What the task requires: Rewrite the entries below as a numbered list, one line per item, and leave out the blank lines.

Data extract:
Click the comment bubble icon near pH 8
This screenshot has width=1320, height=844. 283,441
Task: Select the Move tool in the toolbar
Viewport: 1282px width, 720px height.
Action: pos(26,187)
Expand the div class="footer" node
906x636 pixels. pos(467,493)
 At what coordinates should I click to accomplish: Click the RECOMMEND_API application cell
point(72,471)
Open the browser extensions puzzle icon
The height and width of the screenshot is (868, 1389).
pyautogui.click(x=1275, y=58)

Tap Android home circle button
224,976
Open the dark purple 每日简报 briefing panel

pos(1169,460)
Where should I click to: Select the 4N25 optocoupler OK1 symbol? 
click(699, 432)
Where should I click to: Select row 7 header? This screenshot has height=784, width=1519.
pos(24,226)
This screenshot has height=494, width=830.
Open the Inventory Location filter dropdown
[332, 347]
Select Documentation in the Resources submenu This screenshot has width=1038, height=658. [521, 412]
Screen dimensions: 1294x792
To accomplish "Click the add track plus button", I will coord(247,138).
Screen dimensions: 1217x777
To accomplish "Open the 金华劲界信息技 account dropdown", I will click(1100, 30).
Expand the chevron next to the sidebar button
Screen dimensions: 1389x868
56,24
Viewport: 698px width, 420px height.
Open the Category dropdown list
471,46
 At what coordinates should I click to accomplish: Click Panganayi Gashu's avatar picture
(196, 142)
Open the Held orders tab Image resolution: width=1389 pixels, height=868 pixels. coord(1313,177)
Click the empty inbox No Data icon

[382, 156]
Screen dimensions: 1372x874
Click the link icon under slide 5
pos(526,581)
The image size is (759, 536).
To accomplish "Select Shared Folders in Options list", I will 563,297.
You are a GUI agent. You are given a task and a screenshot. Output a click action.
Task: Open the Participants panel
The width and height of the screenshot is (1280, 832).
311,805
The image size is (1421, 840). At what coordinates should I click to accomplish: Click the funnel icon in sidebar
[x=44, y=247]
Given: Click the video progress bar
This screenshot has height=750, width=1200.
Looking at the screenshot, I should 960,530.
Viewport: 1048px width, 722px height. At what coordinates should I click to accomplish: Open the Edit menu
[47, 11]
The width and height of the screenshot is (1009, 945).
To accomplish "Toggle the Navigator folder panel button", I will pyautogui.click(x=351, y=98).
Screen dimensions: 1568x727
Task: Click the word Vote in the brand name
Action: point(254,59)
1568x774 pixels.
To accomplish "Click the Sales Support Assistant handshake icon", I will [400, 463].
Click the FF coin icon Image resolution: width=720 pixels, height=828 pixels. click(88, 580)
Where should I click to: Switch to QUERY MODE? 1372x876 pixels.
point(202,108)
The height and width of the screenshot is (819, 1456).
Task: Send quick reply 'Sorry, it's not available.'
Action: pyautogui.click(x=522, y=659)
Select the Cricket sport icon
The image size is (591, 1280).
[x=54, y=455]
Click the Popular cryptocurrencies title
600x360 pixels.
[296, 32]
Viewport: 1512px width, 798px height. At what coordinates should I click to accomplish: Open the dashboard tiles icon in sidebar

Answer in full:
1. Click the comment bubble icon near pH 8
2. This screenshot has width=1320, height=844. 283,441
3. Task: Select the Move tool in the toolbar
4. Viewport: 1282px width, 720px height.
5. Action: pos(26,187)
6. Expand the div class="footer" node
7. 906x636 pixels. pos(467,493)
8.  At what coordinates should I click to accomplish: Click the RECOMMEND_API application cell
9. point(72,471)
10. Open the browser extensions puzzle icon
11. The height and width of the screenshot is (868, 1389).
12. pyautogui.click(x=1275, y=58)
13. Tap Android home circle button
14. 224,976
15. Open the dark purple 每日简报 briefing panel
16. pos(1169,460)
17. Where should I click to: Select the 4N25 optocoupler OK1 symbol? 
18. click(699, 432)
19. Where should I click to: Select row 7 header? This screenshot has height=784, width=1519.
20. pos(24,226)
21. This screenshot has height=494, width=830.
22. Open the Inventory Location filter dropdown
23. [332, 347]
24. Select Documentation in the Resources submenu This screenshot has width=1038, height=658. [521, 412]
25. Screen dimensions: 1294x792
26. To accomplish "Click the add track plus button", I will coord(247,138).
27. Screen dimensions: 1217x777
28. To accomplish "Open the 金华劲界信息技 account dropdown", I will click(1100, 30).
29. Expand the chevron next to the sidebar button
30. Screen dimensions: 1389x868
31. 56,24
32. Viewport: 698px width, 420px height.
33. Open the Category dropdown list
34. 471,46
35.  At what coordinates should I click to accomplish: Click Panganayi Gashu's avatar picture
36. (196, 142)
37. Open the Held orders tab Image resolution: width=1389 pixels, height=868 pixels. coord(1313,177)
38. Click the empty inbox No Data icon
39. [382, 156]
40. Screen dimensions: 1372x874
41. Click the link icon under slide 5
42. pos(526,581)
43. The image size is (759, 536).
44. To accomplish "Select Shared Folders in Options list", I will 563,297.
45. You are a GUI agent. You are given a task and a screenshot. Output a click action.
46. Task: Open the Participants panel
47. The width and height of the screenshot is (1280, 832).
48. 311,805
49. The image size is (1421, 840). At what coordinates should I click to accomplish: Click the funnel icon in sidebar
50. [x=44, y=247]
51. Given: Click the video progress bar
52. This screenshot has height=750, width=1200.
53. Looking at the screenshot, I should 960,530.
54. Viewport: 1048px width, 722px height. At what coordinates should I click to accomplish: Open the Edit menu
55. [47, 11]
56. The width and height of the screenshot is (1009, 945).
57. To accomplish "Toggle the Navigator folder panel button", I will pyautogui.click(x=351, y=98).
58. Screen dimensions: 1568x727
59. Task: Click the word Vote in the brand name
60. Action: point(254,59)
61. 1568x774 pixels.
62. To accomplish "Click the Sales Support Assistant handshake icon", I will [400, 463].
63. Click the FF coin icon Image resolution: width=720 pixels, height=828 pixels. click(88, 580)
64. Where should I click to: Switch to QUERY MODE? 1372x876 pixels.
65. point(202,108)
66. The height and width of the screenshot is (819, 1456).
67. Task: Send quick reply 'Sorry, it's not available.'
68. Action: pyautogui.click(x=522, y=659)
69. Select the Cricket sport icon
70. The image size is (591, 1280).
71. [x=54, y=455]
72. Click the Popular cryptocurrencies title
73. 600x360 pixels.
74. [296, 32]
75. Viewport: 1512px width, 798px height. At what coordinates should I click to accomplish: Open the dashboard tiles icon in sidebar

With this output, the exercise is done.